13. The integrated circuit of claim 12 further comprising at least
one trench formed in the substrate and bordering the guard
region.
14. The integrated circuit of claim 13, wherein the at least one
trench has a depth greater than the at least one guard region.
15. The integrated circuit of claim 12, wherein the p-well block
region comprises a wall formed between the first circuit block and
the second circuit block.
16. The integrated circuit of claim 12, wherein the dielectric
layer extends over the p-well block region, the at least one guard
region, the first grounded highly doped region, and the second
grounded highly doped region.
17. An integrated circuit, comprising: a substrate; a first circuit
block formed in the substrate; a second circuit block formed in the
substrate; a plurality of noise isolation regions formed between
the first circuit block and the second circuit block, the plurality
of noise isolation regions comprising: a p-well block region formed
in the substrate; a first guard region formed between the p-well
block and the first circuit block; a second guard region formed
between the p-well block and the second circuit block; a first
grounded highly doped region formed between the first guard region
and the first circuit block; and a second grounded highly doped
region formed between the second guard region and the second
circuit block; a first trench formed in the substrate between the
p-well block region and the first grounded highly dope region; a
second trench formed in the substrate between the p-well block
region and the second grounded highly dope region; a dielectric
layer formed at least over the p-well block region, the first
trench, and the second trench; and a grounded conductive shield
formed over the dielectric layer.
18. The integrated circuit of claim 17, wherein the first and
second guard regions are integrally formed as a ring surrounding
the p-well block region.
19. The integrated circuit of claim 17, wherein the p-well block
region does not including any active regions therein.

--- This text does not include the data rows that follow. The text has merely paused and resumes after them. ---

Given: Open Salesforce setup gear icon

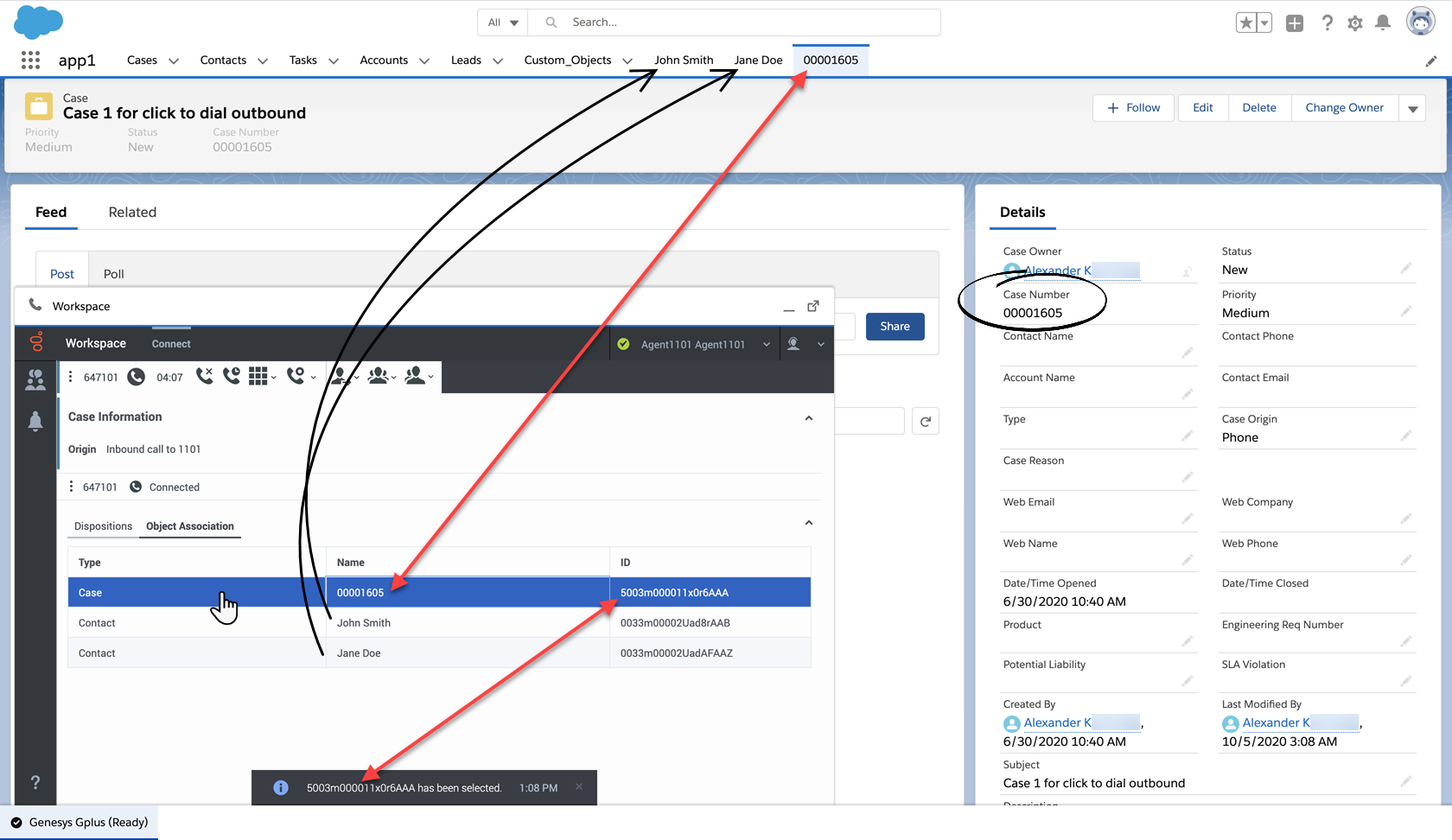Looking at the screenshot, I should pyautogui.click(x=1354, y=23).
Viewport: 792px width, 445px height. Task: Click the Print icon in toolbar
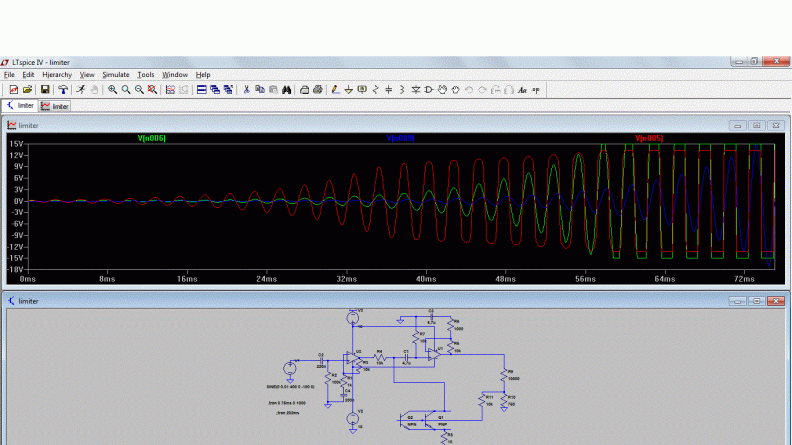click(x=318, y=89)
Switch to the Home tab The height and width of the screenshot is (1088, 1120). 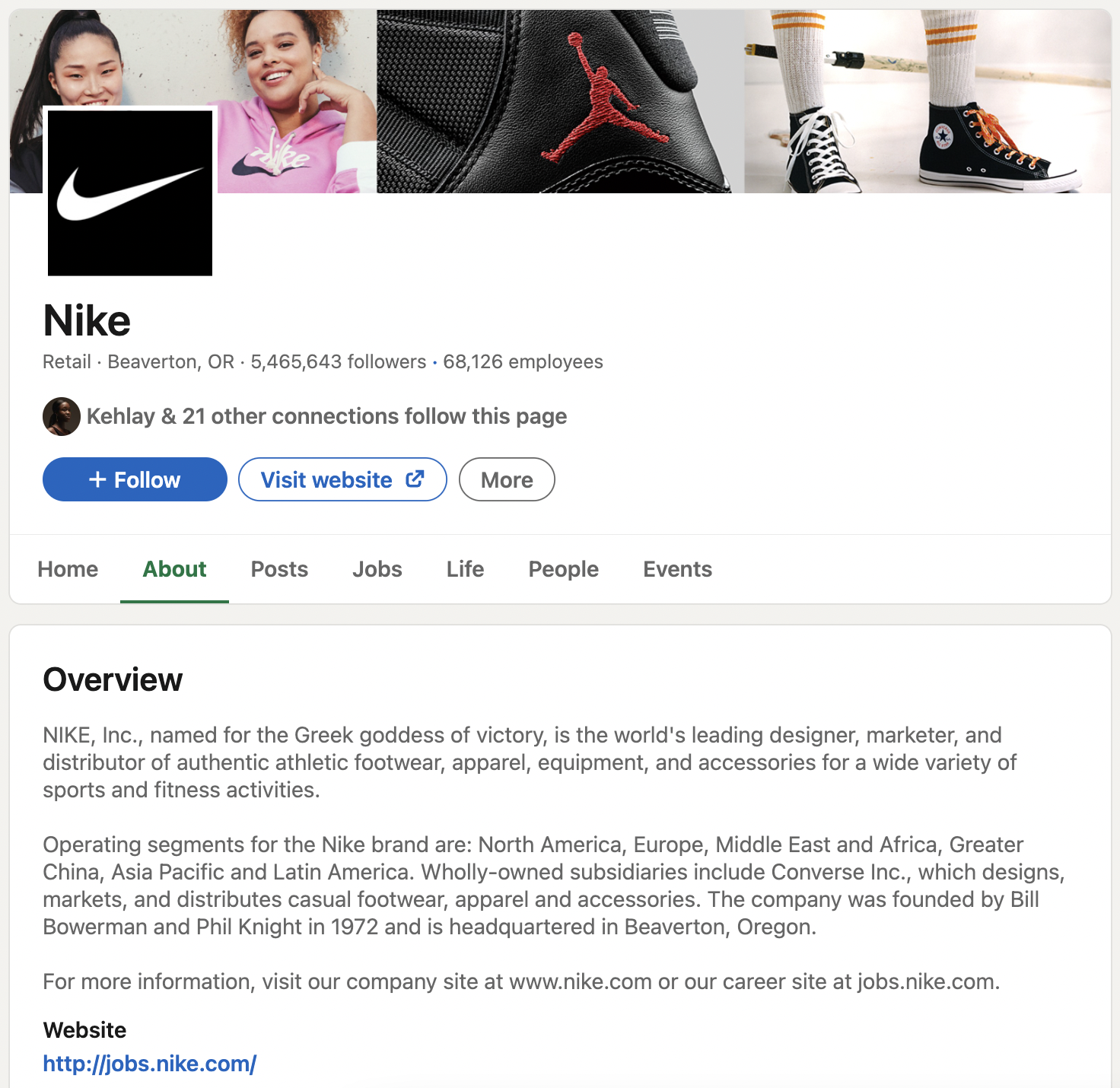68,569
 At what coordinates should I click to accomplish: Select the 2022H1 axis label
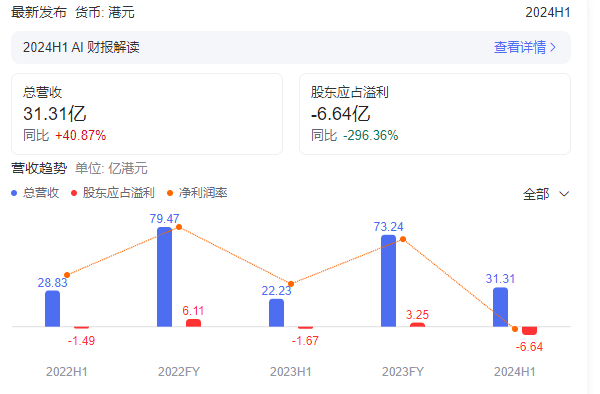[67, 372]
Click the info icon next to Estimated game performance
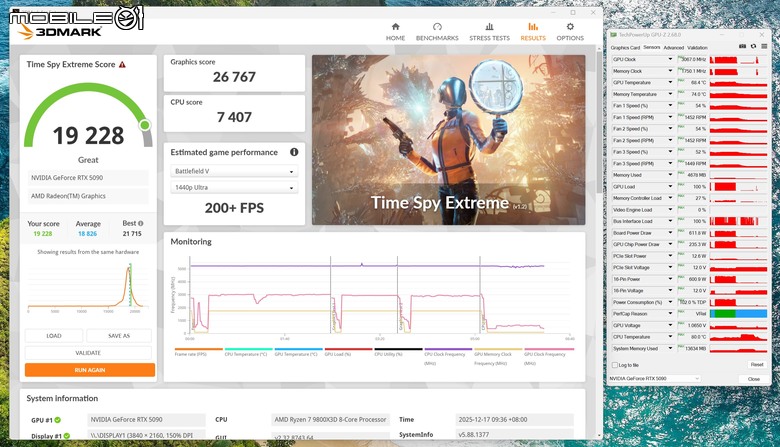This screenshot has width=780, height=447. pyautogui.click(x=294, y=152)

20. The integrated circuit of claim 19, wherein the p-well block
region has a first doping concentration of a p-type dopant, wherein
the first guard region has a second doping concentration of a
p-type dopant greater than the first doping concentration, and
wherein first grounded highly doped region has a third doping
concentration of a p-type dopant greater than the second doping
concentration.
Description
TECHNICAL FIELD
Embodiments relate in general to integrated circuits and, more
specifically, to noise isolation between circuit blocks in an
integrated circuit chip.
BACKGROUND
Increasingly, integrated circuit chips have different types of
circuit blocks, such as analog and digital circuit blocks. Without
proper noise isolation, noise generated by digital circuit blocks
can interfere with more sensitive circuit blocks, such as phase
locked loops and low noise amplifier circuits. Conventional noise
isolation between different types of circuit blocks requires bias.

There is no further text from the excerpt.